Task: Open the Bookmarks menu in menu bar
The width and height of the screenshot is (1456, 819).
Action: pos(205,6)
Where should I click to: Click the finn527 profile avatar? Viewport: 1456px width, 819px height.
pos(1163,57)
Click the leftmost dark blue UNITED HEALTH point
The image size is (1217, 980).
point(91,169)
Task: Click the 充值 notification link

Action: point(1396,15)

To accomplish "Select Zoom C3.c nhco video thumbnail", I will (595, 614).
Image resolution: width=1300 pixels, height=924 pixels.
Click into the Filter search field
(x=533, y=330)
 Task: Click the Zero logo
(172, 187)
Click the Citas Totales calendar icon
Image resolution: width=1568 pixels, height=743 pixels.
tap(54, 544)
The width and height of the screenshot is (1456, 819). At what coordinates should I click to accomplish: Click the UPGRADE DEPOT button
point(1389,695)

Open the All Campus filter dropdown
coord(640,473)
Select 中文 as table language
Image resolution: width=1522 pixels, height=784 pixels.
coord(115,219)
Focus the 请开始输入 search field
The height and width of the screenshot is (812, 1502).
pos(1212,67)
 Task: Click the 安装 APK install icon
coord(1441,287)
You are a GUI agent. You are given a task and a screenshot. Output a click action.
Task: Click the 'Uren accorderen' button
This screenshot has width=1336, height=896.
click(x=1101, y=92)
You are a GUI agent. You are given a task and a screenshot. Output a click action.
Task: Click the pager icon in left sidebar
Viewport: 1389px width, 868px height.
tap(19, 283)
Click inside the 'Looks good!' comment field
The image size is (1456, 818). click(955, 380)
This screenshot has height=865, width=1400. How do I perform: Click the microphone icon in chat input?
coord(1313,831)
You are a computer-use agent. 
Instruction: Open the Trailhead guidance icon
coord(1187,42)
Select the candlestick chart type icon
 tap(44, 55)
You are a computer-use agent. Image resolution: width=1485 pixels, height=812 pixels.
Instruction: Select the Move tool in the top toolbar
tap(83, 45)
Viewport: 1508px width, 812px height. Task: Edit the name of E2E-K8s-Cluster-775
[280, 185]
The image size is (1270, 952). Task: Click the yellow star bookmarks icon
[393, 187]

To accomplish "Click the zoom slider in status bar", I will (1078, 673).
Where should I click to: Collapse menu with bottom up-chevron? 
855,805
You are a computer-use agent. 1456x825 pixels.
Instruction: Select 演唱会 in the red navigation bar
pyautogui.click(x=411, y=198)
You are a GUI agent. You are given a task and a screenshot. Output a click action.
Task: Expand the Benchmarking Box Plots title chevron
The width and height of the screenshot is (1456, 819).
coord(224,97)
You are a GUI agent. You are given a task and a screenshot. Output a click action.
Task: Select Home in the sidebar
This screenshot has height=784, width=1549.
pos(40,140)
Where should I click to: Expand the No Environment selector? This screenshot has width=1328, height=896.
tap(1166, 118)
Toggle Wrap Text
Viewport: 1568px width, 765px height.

▶ **Goal of the exercise**
Figure out how many lines in the entries above contain "computer". Write only that number.

▶ **Solution to the exercise**
3